Road to Vegas – DefCon CTF 2015

Road to Vegas – DefCon CTF 2015

DefCon is one of the world’s largest hacker conventions, held annually since 1993. Attendees include computer security professionals, journalists, lawyers, federal government employees, security researchers, and hackers. The one thing they have in common? A general interest in “cracking” things.

This is particularly true for teams participating in the Defcon Capture the Flag competition. This is one of the oldest contests at Defcon, dating back to 1997. According to organizers 4407 players, 1472 teams, and over 4000 unique IP addresses participated in the qualification round to earn a place at the Las Vegas finals this year.

Only the top 15 teams were invited to DefCon to test their skills in a 24 hour competition. We’re proud to say that this year, Tresorit cryptographers are joining forces with CrySyS Lab and will be competing in Vegas as  team !SpamAndHex.

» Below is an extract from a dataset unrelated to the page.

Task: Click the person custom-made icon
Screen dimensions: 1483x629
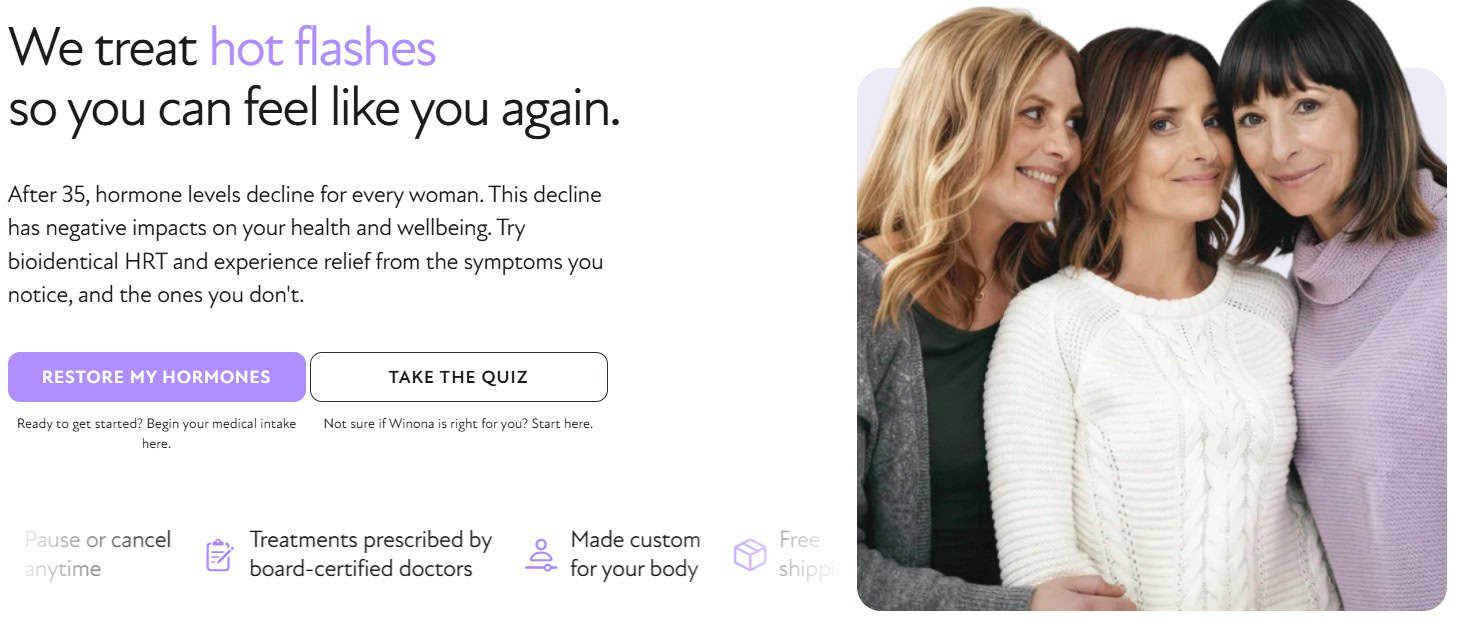Action: pos(541,554)
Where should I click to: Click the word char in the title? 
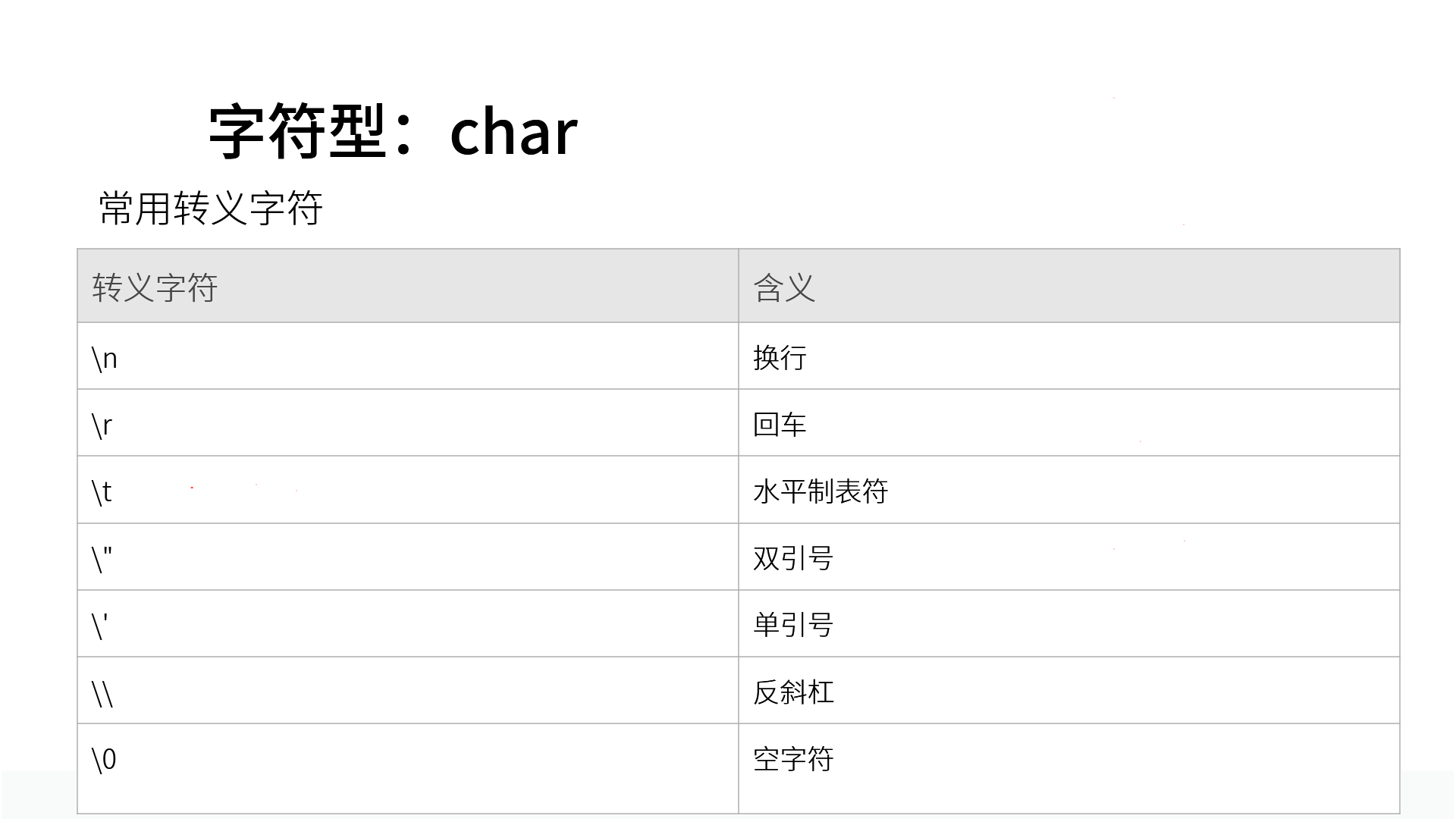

Ranking 7th overall and earning a ticket to the Las Vegas finals is quite an accomplishment. DefCon CTF is only for top hackers: only 284 teams were able to score even a single point out of 1472 teams in the qualifier round. Qualification is similar to the Olympics and other sporting events. A qualification weekend pits teams against a set of challenges and the clock. Only teams with the most points at the end are invited to participate in person at DefCon.

This year’s challenge was built on 6 topics. Some of them were meant to be warm up tasks (like Baby’s First). Others tested the team’s coding skills (Coding Challenge). Still others focused exclusively on understanding and breaking complicated programs (Pwnable, Reverse Engineering).

KT, Tresorit’s lead security engineer notes that there were several challenges using the same data storage format that we use in Tresorit, which gave the team a slight advantage. Overall, of course, DefCon CTF is a really tough game. One that is worth playing, if you’re looking to prove your security chops :).

If you are interested in the challenges, visit DefCon’s site for write-ups and more info.

How to prepare for the final challenge?

The final challenge is usually an attack-defense model game. It is DefCon tradition that the organizers choose an almost completely unknown platform for the game. This ensures that veterans (like PPP struggle as much as first time attendees like !SpamAndHex. Preparing for complex, unknown situations is not easy. We will see how !SpamAndHex does in August – they promised a quick summary of the competition for the Tresorit blog.

Fingers crossed – we are proud of you, team !SpamAndHex.